軟口蓋運動と食事量(2012/06)
鼻呼吸時に口を開けて奥を見ると下垂した軟口蓋を見ることができます./アー/と伸ばして発音すると軟口蓋は挙上してのどの奥の壁(咽頭後壁)が見えます.アとオ,鼻音以外の声は,軟口蓋が口蓋の高さまで挙上して咽頭後壁と接触することで口腔と鼻腔を遮断し,また軟口蓋の挙上によって口峡が開大するために口から出ます.
一方,嚥下時には,舌と口蓋との接触面積を広げながら食物を押しつぶしつつ後方に送り込みます.食物の先端が軟口蓋に接触すると口蓋帆挙筋の活動により軟口蓋が挙上(口峡は開大)して咽頭に食物は入り始め,その後個人ごとに固有の時間差をもって口蓋舌筋の活動によって奥舌が軟口蓋と再び接触することで,口峡を閉じます.軟口蓋の挙上(口峡の開大)から奥舌の軟口蓋への接触(口峡の閉鎖)までに通過した量が一回に楽に嚥下できる食物の量ということになります.
嚥下時の口蓋帆挙筋活動は口腔に取り込んだ食物量が影響することが示されています.すなわち,口に含んだ量が個人毎に楽に一回で丸のみできる最大量以下である場合,口の中の食物量が少なければ口蓋帆挙筋活動は小さくなります.軟口蓋の挙上量が少ない場合には,奥舌を持ち上げる量も少なくて済むために口蓋舌筋活動も小さくなります.

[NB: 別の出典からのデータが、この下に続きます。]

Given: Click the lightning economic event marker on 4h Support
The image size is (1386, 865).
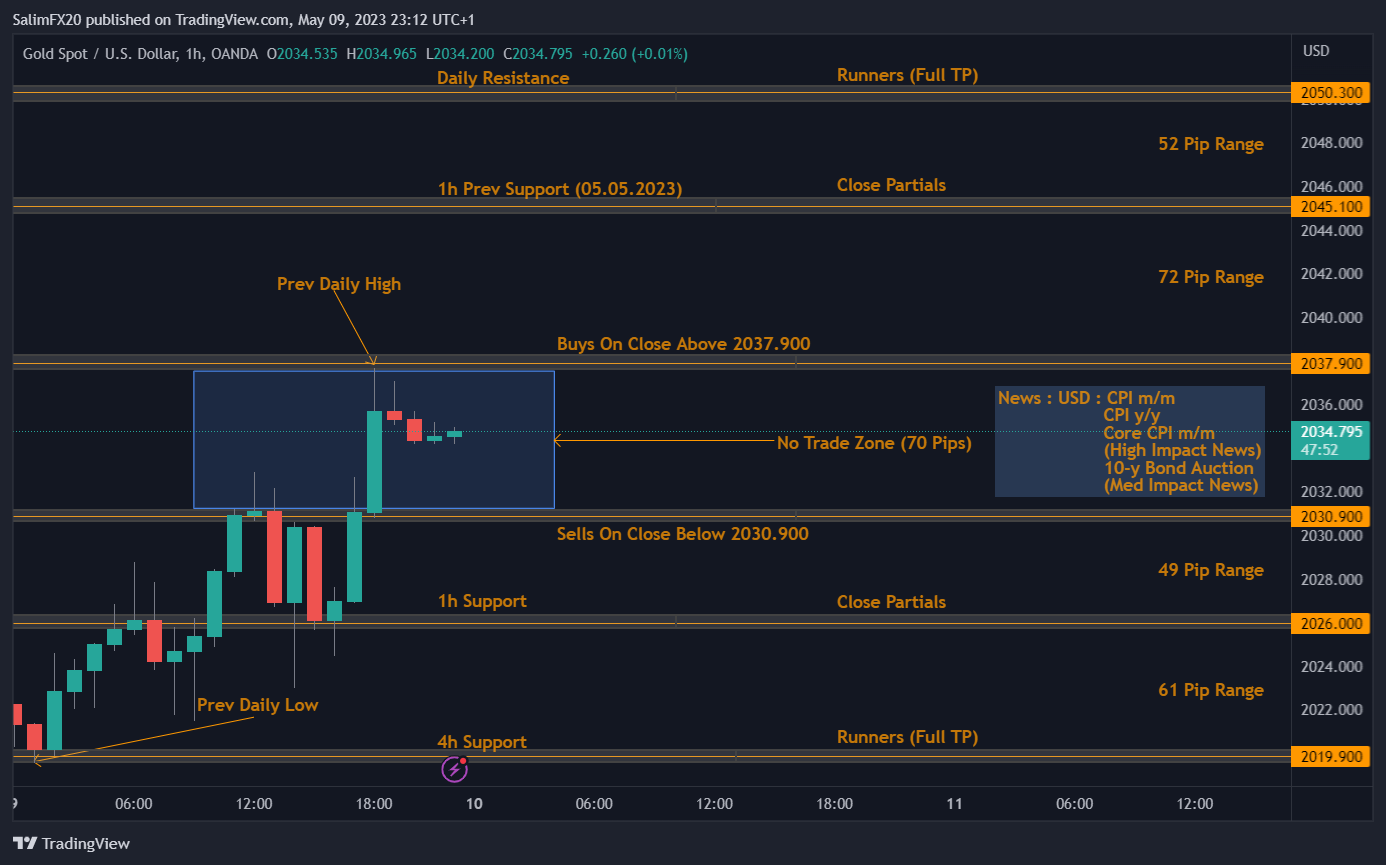Looking at the screenshot, I should [455, 768].
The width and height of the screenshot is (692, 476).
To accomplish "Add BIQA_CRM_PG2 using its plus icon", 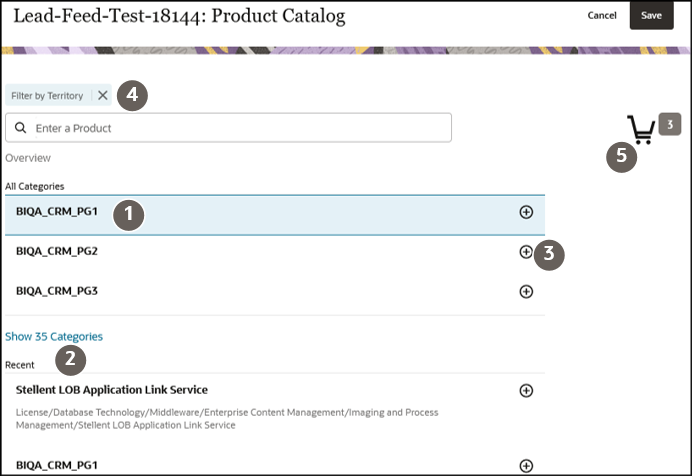I will [526, 252].
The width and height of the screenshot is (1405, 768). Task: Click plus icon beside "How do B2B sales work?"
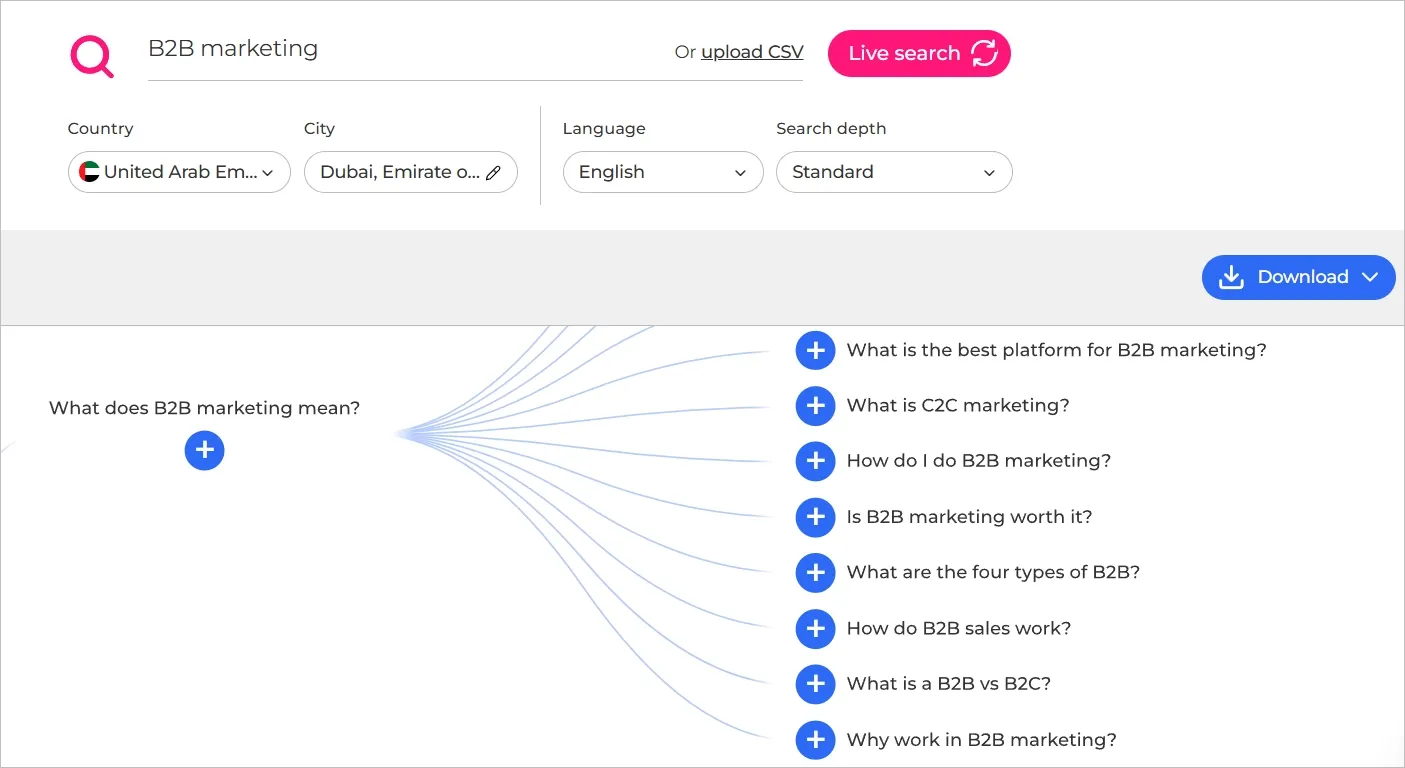point(815,629)
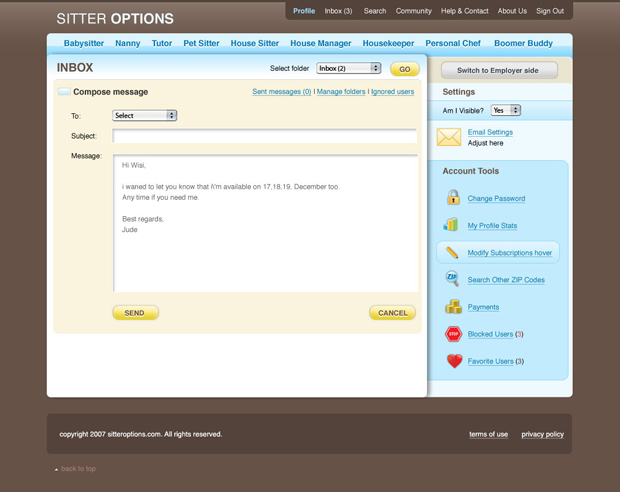Expand the To recipient Select dropdown
This screenshot has height=492, width=620.
[144, 116]
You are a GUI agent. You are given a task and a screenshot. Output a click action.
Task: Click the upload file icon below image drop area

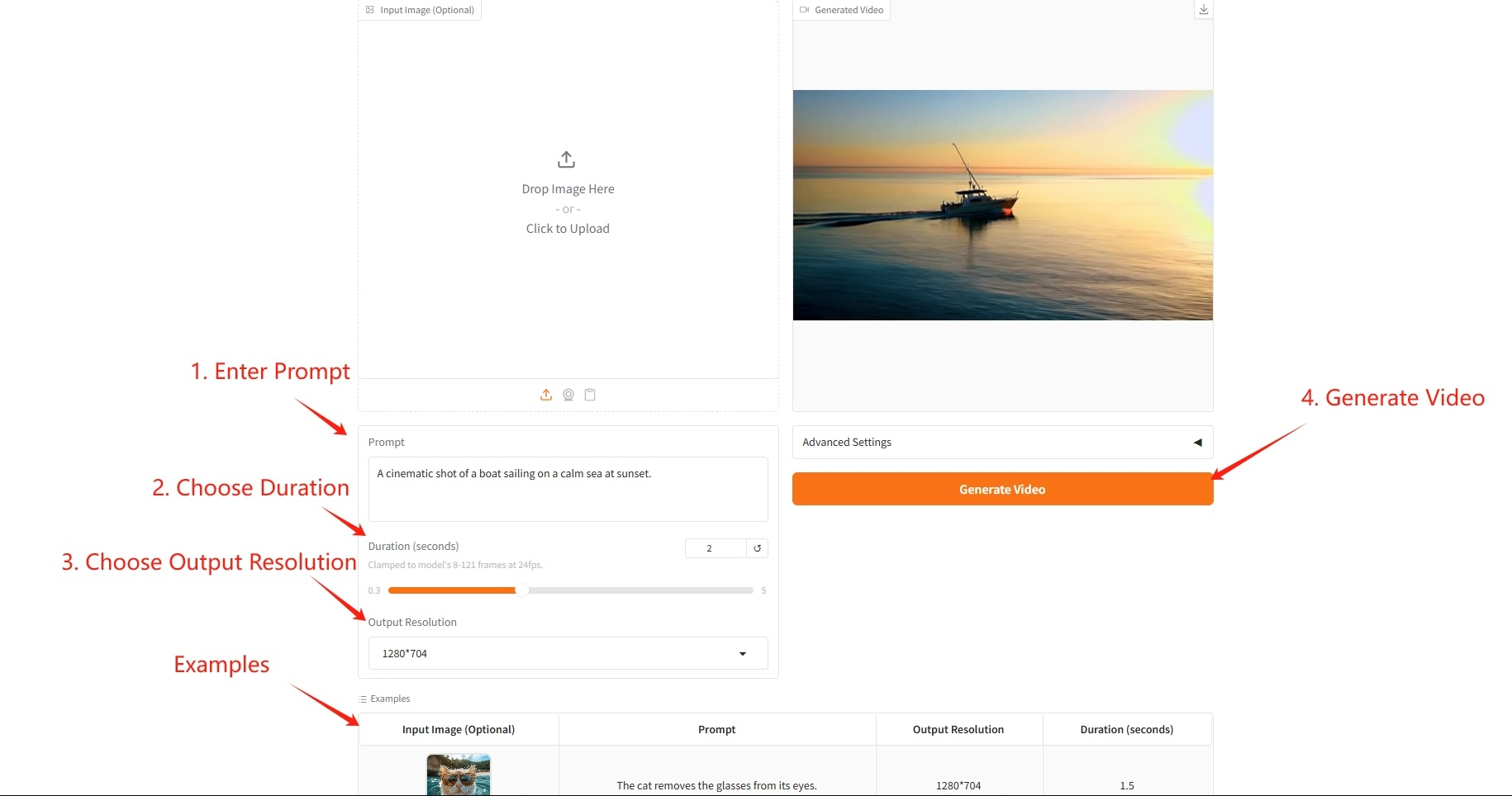(546, 395)
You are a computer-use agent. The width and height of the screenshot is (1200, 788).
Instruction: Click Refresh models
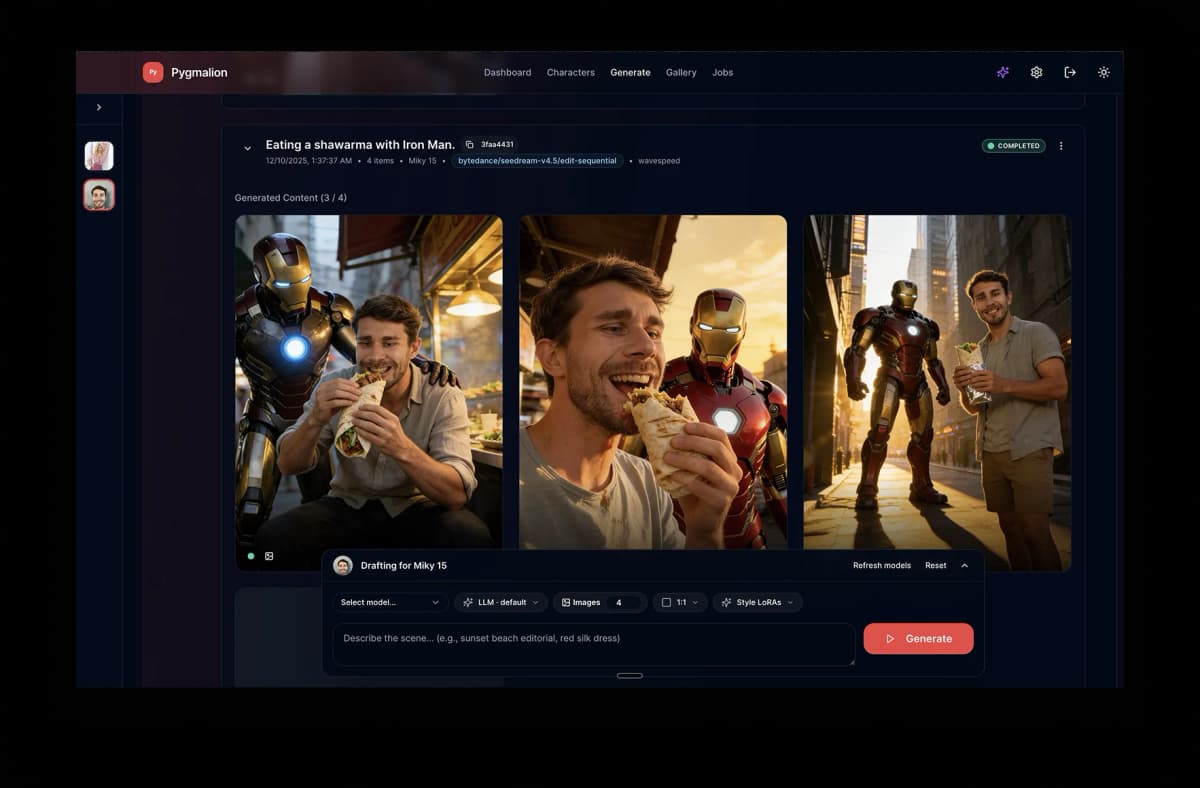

この事実は長期に非経口摂取状態で経過した場合の嚥下機能の問題を複雑にします.非経口摂取状態では,安静時唾液程度の量しか嚥下していません.その結果,口蓋帆挙筋はほとんど活動していないことになります.口蓋舌筋も口峡の開大量が僅かであることでほとんど活動していないことになります.その結果,口蓋帆挙筋も口蓋舌筋も廃用性に変化する可能性があります.
全身状態が改善し,経口摂取を再開するために,軟口蓋の挙上運動機能を判定しようとした際,口蓋帆挙筋や口蓋舌筋が廃用性に変化していると,通常は接触刺激での嘔吐反射により挙上できる軟口蓋が挙上できなくなり,まるで関連する神経機能の障害に陥ったのと同様の状態になることがあります.長期に非経口摂取であった場合には,口蓋舌筋の収納されている前口蓋弓や口蓋帆挙筋の付着する軟口蓋のストレッチをおこなって,口峡の開大運動が可能にしておくことが必要と思われます.
Tachimura, T., Okuno, K., Ojima, M., et al.: Change in levator veli palatinimuscle activity in relation to swallowing volume during the transition fromthe oral phase to pharyngeal phase. Dysphagia, 21(1):7-13, 2006.
Tachimura, T., Ojima, M., Nohara, K., et al.: Change in palatoglossusmuscle activity in relation to swallowing volume during the transition fromthe oral phase to pharyngeal phase. Dysphagia, 20(1):32-39, 2005.